■ **Given instruction A**: Please copy the entries below verbatim, starting with the line that contains "Click the 4:57 PM timestamp" and continuing through the last of the entries, with both ends included. Omit the pictures from your copy.

+1 to remove the via. If someone has done work other then reviewing
and committing then he could add himself as one of the author (Order
is important; contributor first then committer. Depending on the work
done).

Maybe the contributors that have contributed in a release can also be
highlighted inside the release notes? (Just like improvements and
features are highlighted) Tika lists all people (committers and
contributors) that have contributed inside the changes.txt. I think
this will be a nice gesture.

Martijn

On 6 June 2012 15:44, Uwe Schindler <u...@thetaphi.de> wrote:
> Hi Eric,
>
> I agree 100% with you, we should keep "via".
>
> Uwe
>
> -----
> Uwe Schindler
> H.-H.-Meier-Allee 63, D-28213 Bremen
> http://www.thetaphi.de
> eMail: u...@thetaphi.de
>
>
>> -----Original Message-----
>> From: Eric Pugh [mailto:ep...@opensourceconnections.com]
>> Sent: Wednesday, June 06, 2012 2:33 PM
>> To: dev@lucene.apache.org
>> Subject: Re: remove "via"
>>
>> I've looked at the "via" in the changelog to figure out which committer
> works in
>> which areas the most, and therefore who to ping about a patch.  And I do
> think
>> that shepherding a patch file through to commit is worthy of some credit.

■ **Given instruction B**: In the mailing list message, which project lists everyone who contributed, committers and contributors alike, in its changes.txt?

■ **Data for this exercise**:

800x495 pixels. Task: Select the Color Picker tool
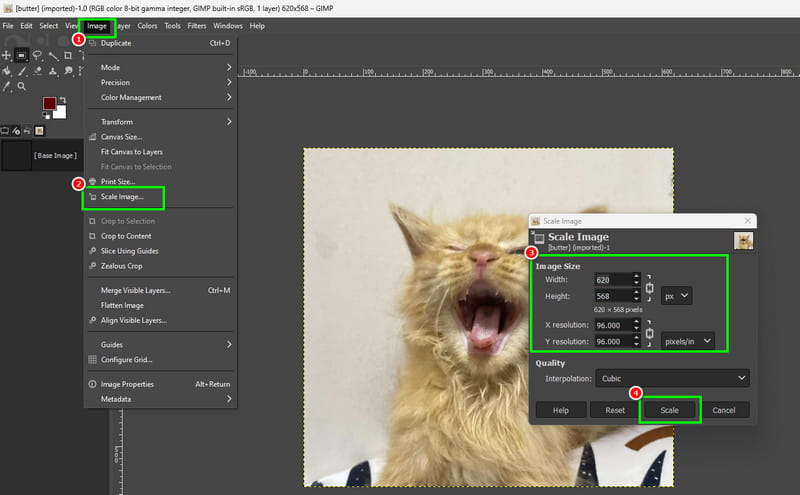6,87
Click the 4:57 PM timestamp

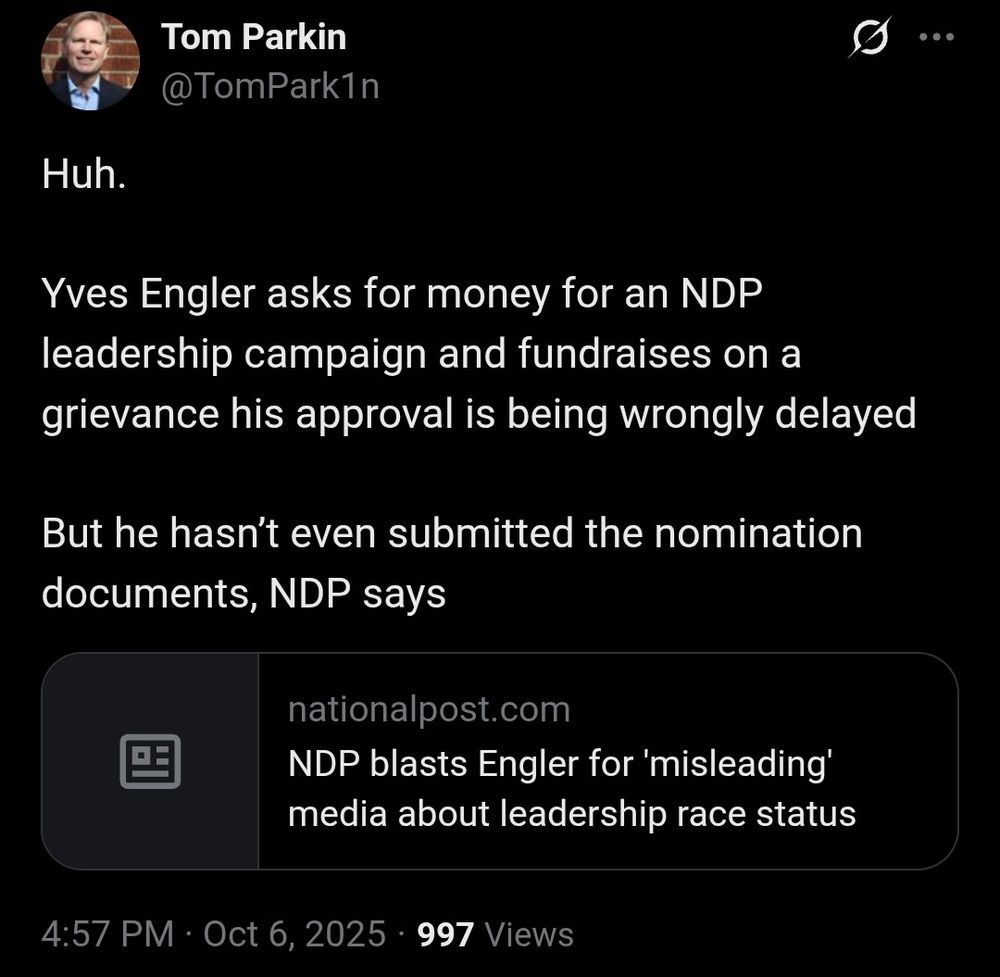click(x=108, y=934)
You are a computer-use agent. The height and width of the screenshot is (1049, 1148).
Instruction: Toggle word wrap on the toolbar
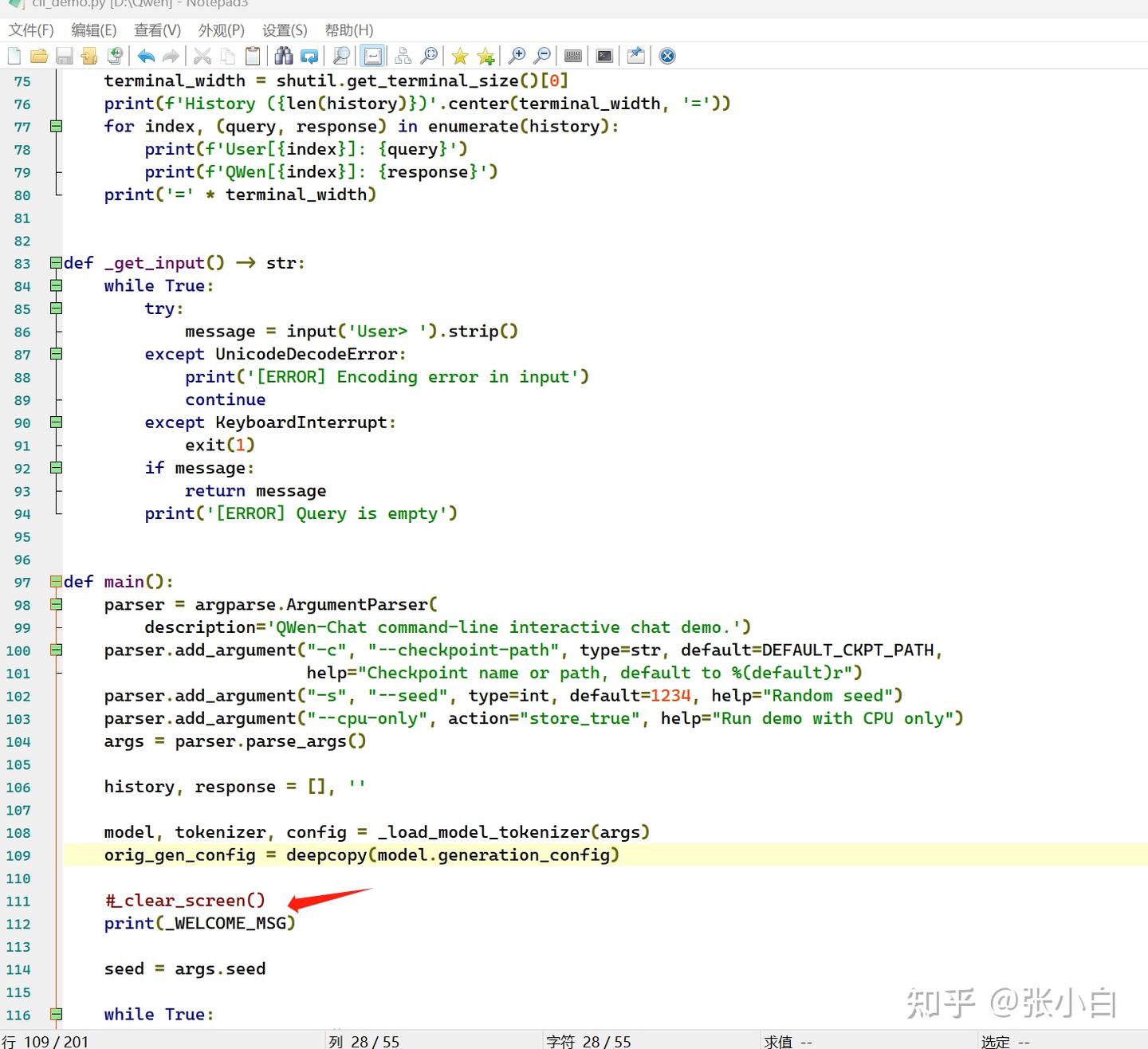click(372, 55)
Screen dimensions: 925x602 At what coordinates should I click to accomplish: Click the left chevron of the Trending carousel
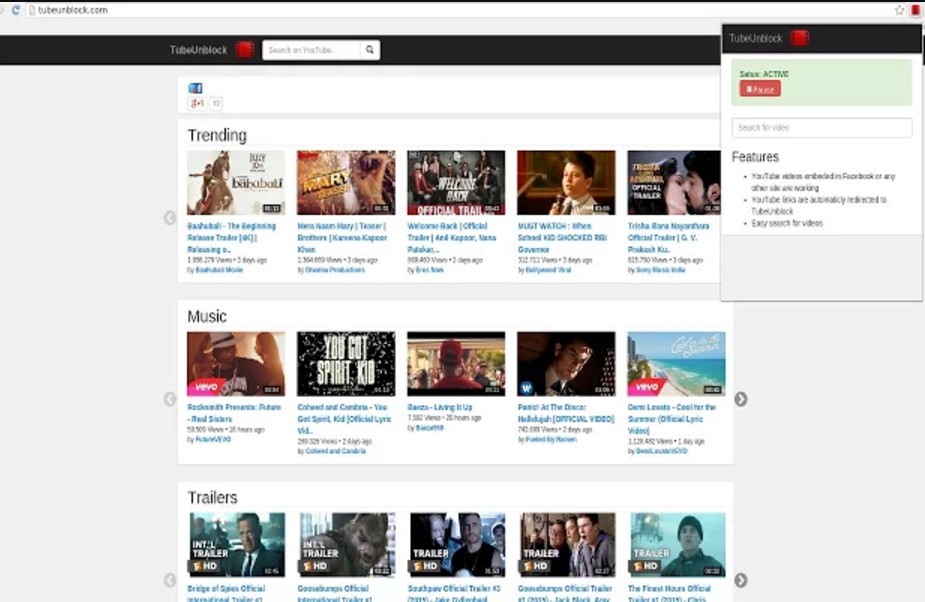170,217
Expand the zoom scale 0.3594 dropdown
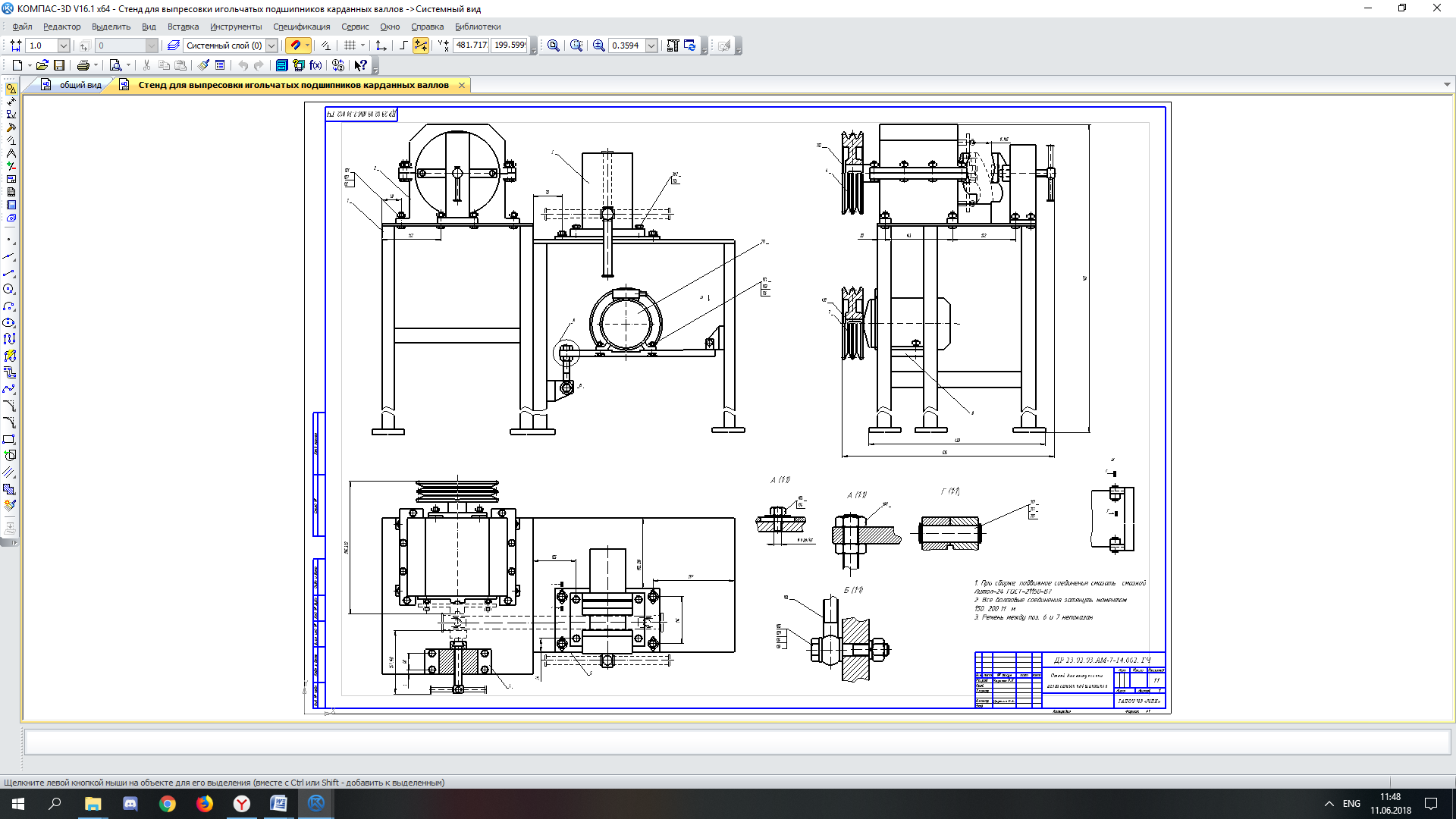The width and height of the screenshot is (1456, 819). (651, 46)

■ **Right answer A**:
Click the 4:57 PM timestamp

click(x=108, y=934)
You are a computer-use agent. The height and width of the screenshot is (1049, 1148).
Instruction: Toggle word wrap on the toolbar
click(372, 55)
Screen dimensions: 925x602 At what coordinates should I click to accomplish: Click the left chevron of the Trending carousel
170,217
Expand the zoom scale 0.3594 dropdown
The width and height of the screenshot is (1456, 819). (651, 46)

■ **Right answer B**: Tika